_Given instruction_
Rewrite every line of the listing below as a numbered list, skipping any blank lines and leaving out the pictures.

─── Given data

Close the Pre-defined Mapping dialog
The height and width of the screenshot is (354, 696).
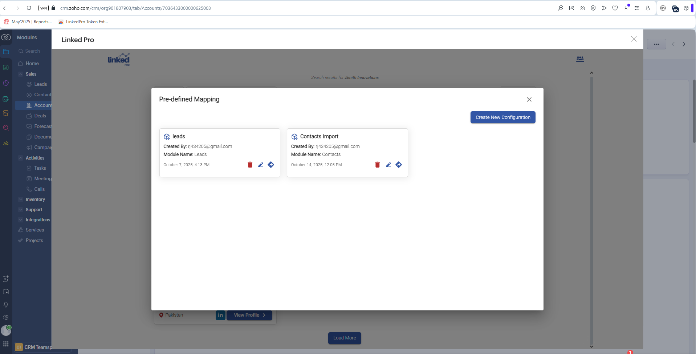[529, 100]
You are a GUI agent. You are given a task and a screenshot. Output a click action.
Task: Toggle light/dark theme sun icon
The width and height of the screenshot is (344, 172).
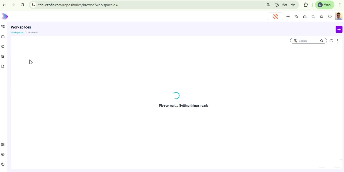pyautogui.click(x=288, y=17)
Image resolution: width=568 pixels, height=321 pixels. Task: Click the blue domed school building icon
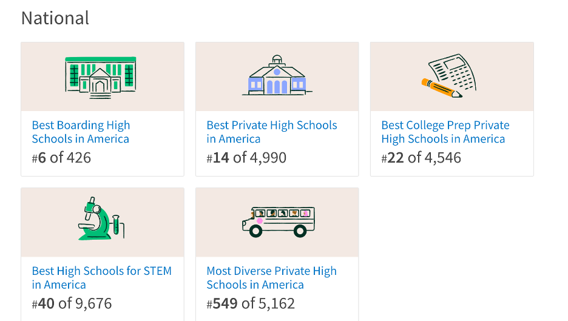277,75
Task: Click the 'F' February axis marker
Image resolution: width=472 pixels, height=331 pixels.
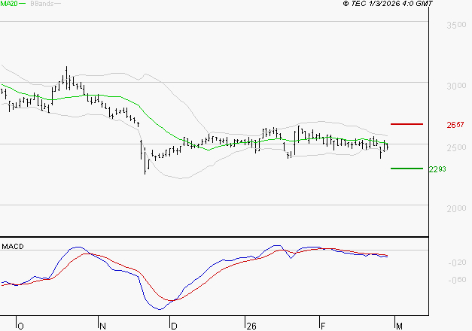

──────

_Output for this exercise_
1. Close the Pre-defined Mapping dialog
2. The height and width of the screenshot is (354, 696).
3. [529, 100]
4. You are a GUI agent. You are given a task and a screenshot. Output a click action.
5. Task: Toggle light/dark theme sun icon
6. The width and height of the screenshot is (344, 172).
7. pyautogui.click(x=288, y=17)
8. Image resolution: width=568 pixels, height=321 pixels. Task: Click the blue domed school building icon
9. 277,75
10. Task: Click the 'F' February axis marker
11. Image resolution: width=472 pixels, height=331 pixels.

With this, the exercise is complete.